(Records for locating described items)

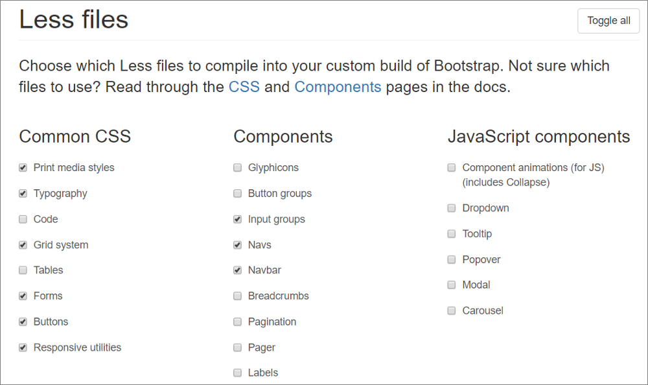Enable the Dropdown JavaScript component
The width and height of the screenshot is (648, 385).
[452, 208]
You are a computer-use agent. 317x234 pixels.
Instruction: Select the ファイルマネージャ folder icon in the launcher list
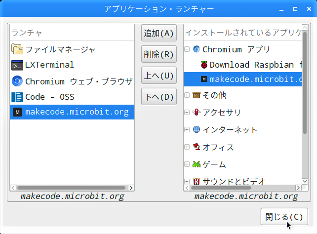(17, 49)
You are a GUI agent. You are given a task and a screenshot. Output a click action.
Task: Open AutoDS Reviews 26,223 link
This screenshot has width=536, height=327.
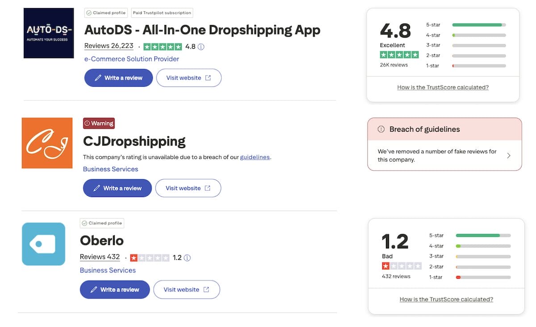(109, 46)
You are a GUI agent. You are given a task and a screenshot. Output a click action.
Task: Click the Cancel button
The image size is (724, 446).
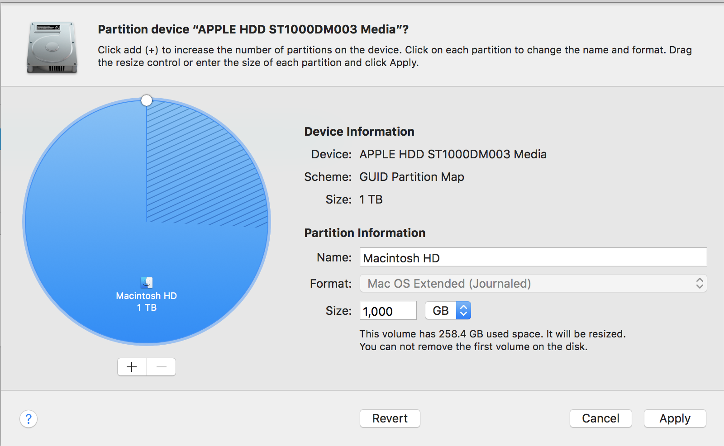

## TO BE DONE
Could you return every line of the records above word for word, leaving out the pictures?

## EXERCISE SOLUTION
Enable the Dropdown JavaScript component
The width and height of the screenshot is (648, 385).
[452, 208]
You are a computer-use agent. 317x234 pixels.
Instruction: Select the ファイルマネージャ folder icon in the launcher list
(17, 49)
You are a GUI agent. You are given a task and a screenshot. Output a click action.
Task: Open AutoDS Reviews 26,223 link
This screenshot has width=536, height=327.
(109, 46)
You are a GUI agent. You are given a task and a screenshot. Output a click action.
Task: Click the Cancel button
The image size is (724, 446).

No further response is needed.